Print, exactly as given, each line of the data from the line containing "This screenshot has height=868, width=1389." up to and including its last line.

⁂

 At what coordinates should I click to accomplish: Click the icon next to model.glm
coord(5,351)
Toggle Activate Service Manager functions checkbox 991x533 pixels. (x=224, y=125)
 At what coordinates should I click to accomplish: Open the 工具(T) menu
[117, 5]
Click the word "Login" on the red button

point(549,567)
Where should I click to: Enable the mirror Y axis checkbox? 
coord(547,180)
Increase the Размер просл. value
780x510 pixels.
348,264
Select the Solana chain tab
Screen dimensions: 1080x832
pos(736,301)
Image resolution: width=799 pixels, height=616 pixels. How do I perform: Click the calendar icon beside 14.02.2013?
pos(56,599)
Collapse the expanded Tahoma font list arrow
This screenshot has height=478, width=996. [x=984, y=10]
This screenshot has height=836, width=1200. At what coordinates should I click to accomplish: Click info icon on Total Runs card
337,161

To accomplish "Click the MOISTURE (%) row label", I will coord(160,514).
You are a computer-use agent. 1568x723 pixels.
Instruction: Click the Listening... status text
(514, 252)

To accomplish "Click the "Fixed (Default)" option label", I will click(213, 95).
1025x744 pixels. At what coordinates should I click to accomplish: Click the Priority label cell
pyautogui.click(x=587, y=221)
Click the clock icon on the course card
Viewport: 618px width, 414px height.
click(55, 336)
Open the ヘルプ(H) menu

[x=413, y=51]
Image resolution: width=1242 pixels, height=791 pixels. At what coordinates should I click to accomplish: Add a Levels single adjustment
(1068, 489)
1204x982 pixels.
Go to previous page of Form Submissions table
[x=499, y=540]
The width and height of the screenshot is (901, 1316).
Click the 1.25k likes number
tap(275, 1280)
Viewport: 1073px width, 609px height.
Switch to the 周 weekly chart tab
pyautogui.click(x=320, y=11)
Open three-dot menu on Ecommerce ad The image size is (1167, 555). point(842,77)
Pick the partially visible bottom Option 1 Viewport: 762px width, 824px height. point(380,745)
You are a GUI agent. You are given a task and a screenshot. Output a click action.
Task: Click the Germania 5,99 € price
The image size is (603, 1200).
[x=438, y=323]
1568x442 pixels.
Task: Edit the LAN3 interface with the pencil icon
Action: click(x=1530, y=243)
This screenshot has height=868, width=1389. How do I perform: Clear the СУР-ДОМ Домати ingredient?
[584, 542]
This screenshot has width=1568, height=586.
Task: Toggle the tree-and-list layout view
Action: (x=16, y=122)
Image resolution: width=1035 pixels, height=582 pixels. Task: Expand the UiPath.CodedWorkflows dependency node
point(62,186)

⁂

§ ANSWER TO THIS PROBLEM
This screenshot has height=868, width=1389. How do I perform: Clear the СУР-ДОМ Домати ingredient?
[584, 542]
This screenshot has width=1568, height=586.
Task: Toggle the tree-and-list layout view
Action: (x=16, y=122)
Image resolution: width=1035 pixels, height=582 pixels. Task: Expand the UiPath.CodedWorkflows dependency node
point(62,186)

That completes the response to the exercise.